SL: その後はもう一気にオタ活へのめり込んだと。
つきみ: そうですね笑 思春期の真っ只中でそのような洗礼を受けまして、その後はVOCALOIDから東方、1年サイクルくらいで様々な新しいものを見つけてはハマっているような状況です。周りの人にも紹介したり、紹介してもらったりしながらコミュニティを広げています。そんな中、Vtuberという世界観と出会いまして、「おっ、面白そうだな」なんて思っていたら沼にハマり、今に至るという感じです。
正直、「人生の数年くらいはつぎ込んでもいいなあ…」という気持ちで活動しています。
SL: 元々積極的にコミュニティをつくったり参加したりされていたのですか?
つきみ: 元々視聴中心で、表立った活動はしていなかったです。ある時百合にハマって、イベントに参加したことが転機になりましたね。「同じ趣味の人同士で話すことって、本当に面白い」ということに気づいて。Vtuber界隈では色んな配信者がイベントをやっていますけれども、イベント帰りにファン同士で飲みに行く、みたいなことがやっぱり楽しくて…。
「業界全体の活性化に向けて、新しい人達や草の根層を応援していきたいです」
SL: 私も昔VOCALOIDにハマっていた時期もあるので、その楽しさはすごくよくわかります…!ちなみに、Vtuber界隈を追っていく中で着目しているトレンドや動きってありますか?

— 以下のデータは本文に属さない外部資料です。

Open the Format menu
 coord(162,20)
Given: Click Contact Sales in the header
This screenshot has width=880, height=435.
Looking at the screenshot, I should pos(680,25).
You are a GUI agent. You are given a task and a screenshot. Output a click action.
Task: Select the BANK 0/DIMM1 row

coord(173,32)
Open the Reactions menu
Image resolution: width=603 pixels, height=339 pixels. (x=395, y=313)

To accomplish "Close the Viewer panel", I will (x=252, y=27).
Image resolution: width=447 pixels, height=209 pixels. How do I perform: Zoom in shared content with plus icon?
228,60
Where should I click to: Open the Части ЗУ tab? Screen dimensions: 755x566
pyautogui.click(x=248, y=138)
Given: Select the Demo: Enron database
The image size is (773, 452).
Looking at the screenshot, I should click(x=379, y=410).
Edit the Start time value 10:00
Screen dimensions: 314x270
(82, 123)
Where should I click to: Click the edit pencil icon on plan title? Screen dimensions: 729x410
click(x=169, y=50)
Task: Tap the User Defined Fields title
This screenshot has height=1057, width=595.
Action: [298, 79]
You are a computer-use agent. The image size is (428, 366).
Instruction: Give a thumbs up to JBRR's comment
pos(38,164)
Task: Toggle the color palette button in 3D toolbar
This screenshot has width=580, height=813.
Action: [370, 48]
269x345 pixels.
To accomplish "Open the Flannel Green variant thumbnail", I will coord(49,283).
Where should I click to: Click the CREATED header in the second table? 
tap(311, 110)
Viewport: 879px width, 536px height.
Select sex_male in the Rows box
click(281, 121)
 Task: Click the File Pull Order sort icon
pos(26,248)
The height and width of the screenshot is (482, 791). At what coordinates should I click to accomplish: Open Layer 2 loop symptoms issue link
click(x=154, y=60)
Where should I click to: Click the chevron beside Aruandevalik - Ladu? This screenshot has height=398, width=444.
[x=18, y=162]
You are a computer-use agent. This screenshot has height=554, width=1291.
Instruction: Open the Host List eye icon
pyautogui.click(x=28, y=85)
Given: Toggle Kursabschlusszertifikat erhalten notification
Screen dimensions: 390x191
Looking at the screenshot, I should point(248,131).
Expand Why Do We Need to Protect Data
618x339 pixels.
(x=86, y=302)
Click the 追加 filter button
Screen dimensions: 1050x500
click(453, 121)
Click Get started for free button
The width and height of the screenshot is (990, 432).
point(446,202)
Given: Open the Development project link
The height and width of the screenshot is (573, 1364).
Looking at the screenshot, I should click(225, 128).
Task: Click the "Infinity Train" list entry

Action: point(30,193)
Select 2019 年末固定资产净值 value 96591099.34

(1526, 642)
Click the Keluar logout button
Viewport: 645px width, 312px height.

つきみ: イベントの性質がこの1年間で段々変わってきたなと感じています。Vtuberのイベントって、元々三軒茶屋のTSUTAYAとか、小さいライブハウスを借りてイベントをしたり、そのレベルの活動が中心だったんです。その後、キズナアイ ちゃんとかそれこそ大手と呼ばれる人たちが出てきて、大きな箱を借りてイベントをすることが増えてきました。最近は映画館みたいな中間くらいの規模のイベントが増えてきたのかな。そして、この先はまた小さいイベントが増えてくるのでは?と予測しています。
オタク仲間同士でも話題になっているのですが、大きいイベントはやっぱり参加費が高くて、毎回参加するのが厳しくなってくるんですね。イベント間のスケジュール被りも当たり前になってきていますし。そうすると、大きい会場を埋めることが難しくなり、ちょっとずつ小規模なイベント、参加費が安いイベントに回帰するのかなあと考えています。
後はVtuber文化自体が普及してきたこともあって、VFOP (Vtuberファンオフパーティー)のような、ファンが主催する形のイベントも増えていくかもしれません。そのために、色々なノウハウを発信していけたらなあ、と思っています。
SL: 最近、Vtuber業界も商業化が進んで、ベンチャー各社も目をつけてきているような状況だと思うのですが、配信者とファンが近い距離感でわちゃわちゃやることが元々の楽しさだったのかなと思っています。
つきみ: そうなんですよ! 結局愛が重要だなと思っていて、この人を出せば集客できるとか儲かるとか、それだけの発想の取り組みだけが増えていってしまうと文化が廃れてしまうなあと思っています。
SL: 後は配信者さんの数が増えたり、競争が激しくなってきたことで、面白い人が埋もれたりすることは多くなるかもしれませんね。Twitterではフォロワーを獲得できている配信者が、Youtubeの配信にはなかなか来てもらえなかったり。
つきみ: そこなんですよね。Twitterという話題化に繋がる場所と、コンテンツが紐付かない。Youtubeにしても、実はあまりサジェスト機能は優秀ではなくて、何百人もVtuberをチャンネル登録しない限り、十分にはリスト化されない。かなり掘っていく人でないと、面白くてマイナーな配信者とは出会えないのが課題だと思っています。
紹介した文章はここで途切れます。